BGH, 31.05.2010 - AnwZ (B) 55/09 - Aufhebung des Widerrufs der Zulassung zur Rechtsanwaltschaft bei fehlender Inaussichtstellung der Tilgung von Steuerverbindlichkeiten; Vereinbarkeit des Widerrufs der Zulassung mit dem Grundsatz der Verhältnismäßigkeit

Bundesgerichtshof
Beschl. v. 31.05.2010, Az.: AnwZ (B) 55/09
Gericht: BGH
Entscheidungsform: Beschluss
Datum: 31.05.2010
Referenz: JurionRS 2010, 17710
Aktenzeichen: AnwZ (B) 55/09
 

Verfahrensgang:

vorgehend:

AGH Nordrhein-Westfalen - 23.01.2009 - AZ: 1 AGH 85/08

Fundstellen:

BFH/NV 2010, 1773

HFR 2010, 1351-1353

Verfahrensgegenstand:

Widerruf der Zulassung zur Rechtsanwaltschaft

Der Bundesgerichtshof, Senat für Anwaltssachen, hat
durch
den Vorsitzenden Richter Dr.
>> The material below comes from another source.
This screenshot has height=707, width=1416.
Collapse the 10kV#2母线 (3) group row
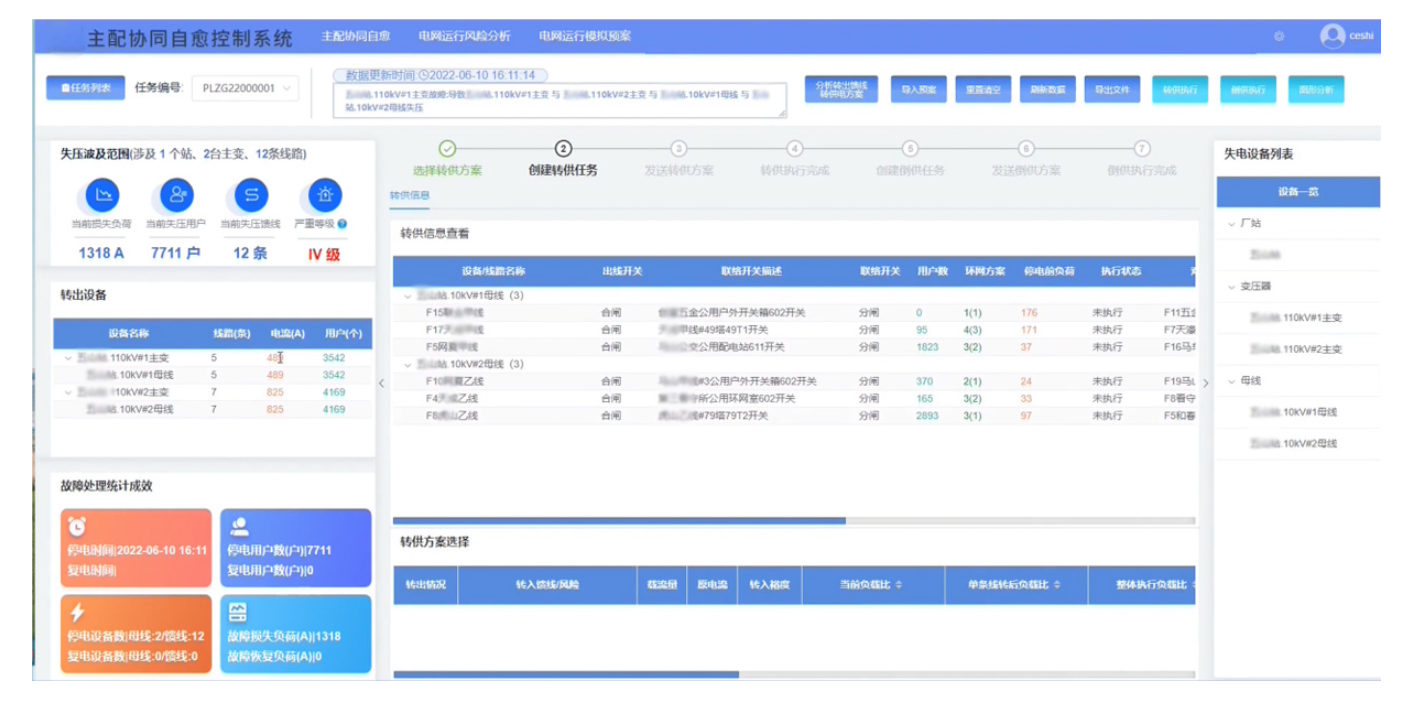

Ganter,
den Richter Dr. Ernemann,
die Richterin Dr. Fetzer sowie
den Rechtsanwalt Dr. Frey und
die Rechtsanwältin Dr. Hauger
nach mündlicher Verhandlung am 31. Mai 2010
beschlossen:

Tenor:

Die sofortige Beschwerde des Antragstellers gegen den Beschluss des 1. Senats des Anwaltsgerichtshofs Nordrhein-Westfalen vom 23. Januar 2009 wird zurückgewiesen.

Der Antragsteller hat die Kosten des Rechtsmittels zu tragen und der Antragsgegnerin die ihr im Beschwerdeverfahren entstandenen notwendigen außergerichtlichen Auslagen zu erstatten.

Der Geschäftswert für das Beschwerdeverfahren wird auf 50.000 € festgesetzt.